When people with celiac disease eat foods or use products containing gluten, their immune system responds by damaging or destroying villi—the tiny, finger-like protrusions lining the small intestine. Villi normally allow nutrients from food to be absorbed through the walls of the small intestine into the bloodstream. Without healthy villi, a person becomes malnourished, no matter how much food one eats. Moreover, as the mucosa of the intestines becomes more and more damaged it starts to secrete fluids and hence promote watery stools. Additionally, many individuals develop lactose intolerance and they cannot digest lactose.


Coeliac disease is both a disease of malabsorption—meaning nutrients are not absorbed properly—and an abnormal immune reaction to gluten. Sometimes the disease is triggered—or becomes active for the first time—after surgery, pregnancy, childbirth, viral infection, or severe emotional stress.

It has been noted that celiac disease is common in first-degree relatives and runs in families suggesting that genetic factors play a major role in the development of this disease. Among genetic factors, HLADQ2 and DQ8 were found to be the most important. 

People with celiac disease tend to have other diseases in which the immune system attacks the body’s healthy cells and tissues. The connection between celiac disease and these diseases may be genetic. They include:

Gluten-containing foods

People who have celiac disease cannot tolerate gluten, a protein in wheat, rye, and barley. Gluten is found mainly in foods but may also be found in everyday products such as medicines, vitamins, and lip balms.

Gluten-containing foods include:

  • Grains (wheat, rye and barley);
  • Bread, cakes and pastry;
  • Pasta and noodles;
  • Cereals and granola;
  • Processed meats and vegetarian meats;
  • Soy sauce;
  • French fries and chips;
  • Alcoholic beverages (beer, ale etc.).


Celiac disease manifests with a range of different symptoms.
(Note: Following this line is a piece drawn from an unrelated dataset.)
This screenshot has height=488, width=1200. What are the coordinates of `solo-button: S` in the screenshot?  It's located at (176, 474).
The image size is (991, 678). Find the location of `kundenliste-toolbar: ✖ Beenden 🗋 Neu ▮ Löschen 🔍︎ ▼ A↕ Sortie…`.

Digestive system symptoms include long-lasting diarrhea, abdominal bloating, and weight loss related to impaired absorption of nutrients. Due to maldigestion disease also causes anemia (decreased red blood cells count in the blood), loss of bone density (osteoporosis), nervous symptoms dysfunction (limb weakness, fits, numbness and imbalance), skin rash, absence of periods (in females), and infertility.  
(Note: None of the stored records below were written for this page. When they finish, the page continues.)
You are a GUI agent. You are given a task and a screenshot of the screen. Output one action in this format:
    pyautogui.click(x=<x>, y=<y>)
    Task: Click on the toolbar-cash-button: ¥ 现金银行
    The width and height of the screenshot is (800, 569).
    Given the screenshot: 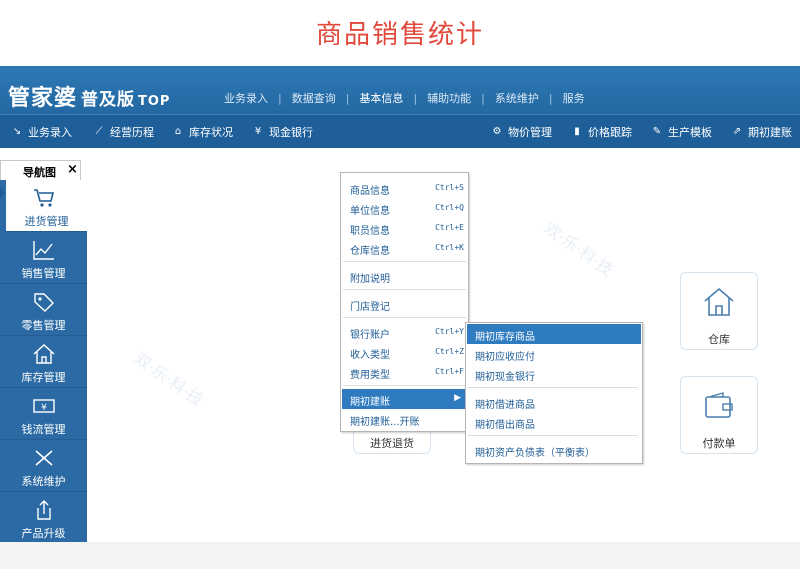 What is the action you would take?
    pyautogui.click(x=282, y=132)
    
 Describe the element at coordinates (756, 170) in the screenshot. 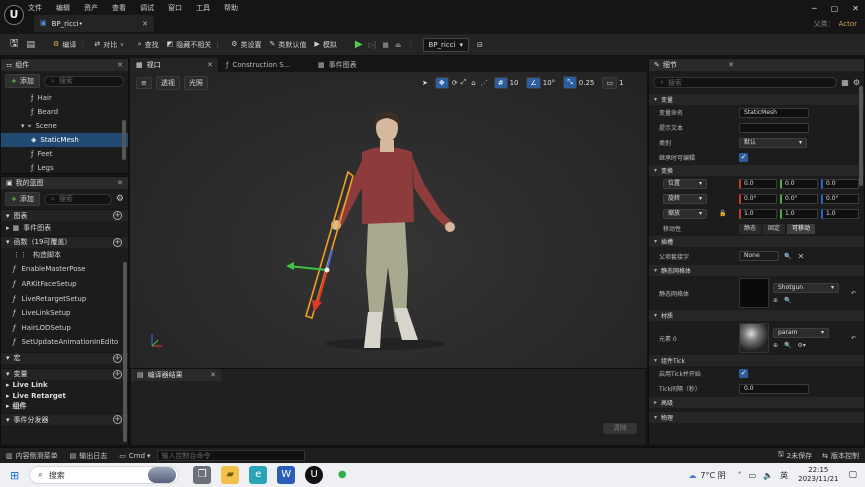

I see `transform-section: ▾ 变换` at that location.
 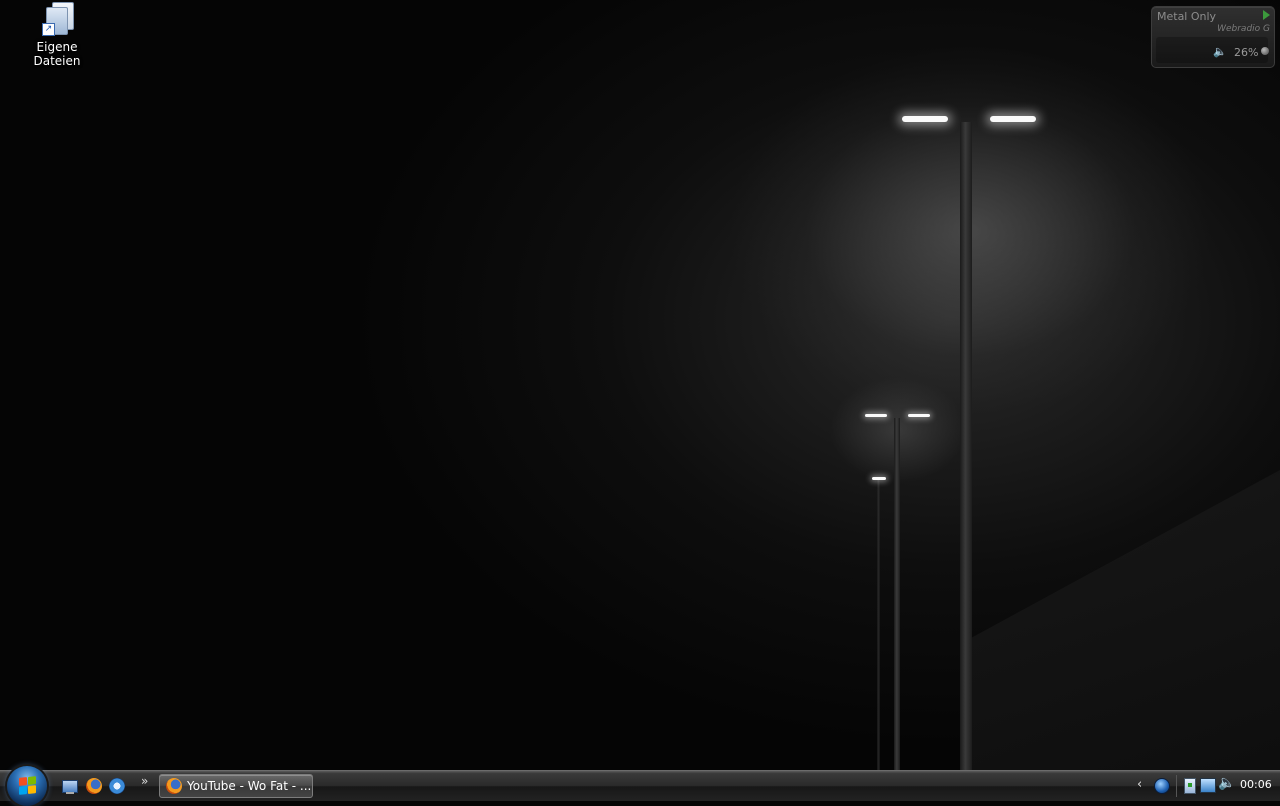 I want to click on volume-icon: 🔈, so click(x=1226, y=783).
The abdomen may appear enlarged due to bloating and enlarged, painful tongue, and swelling and fissuring in the angles of the lips become prominent due to vitamin deficiency. 


Initial testing for celiac disease includes detecting serum antibodies such as tissue transglutaminase IgA, anti-endomysial and deamidated anti-gliadin antibodies. Other important tests are complete blood count to check for anemia, iron studies and coagulation tests as those may be abnormal in sprue. Stool tests reveal fatty molecules that reflect indigestion. Due to malnourishment calcium absorption is also disrupted so every patient should have their bone mineral density checked.

X-ray of the intestines with ingestion of barium shows enlargement of the small intestine and fragmentary irregular distribution of barium in the gastrointentinal tract. Endoscopy is performed to assess the condition of mucosa and biopsy may be necessary to confirm diagnosis.

Genetic testing to detect HLADQ2 and DQ8 may be used to determine whether a person has celiac disease or not.

It is advised to examine other family members if they have any symptoms suggestive of celiac disease.


Treatment of the celiac disease requires a strict gluten-free diet and it is essential to check all the food labels for gluten as many foods may be cross-contaminated with gluten in the process of preparation.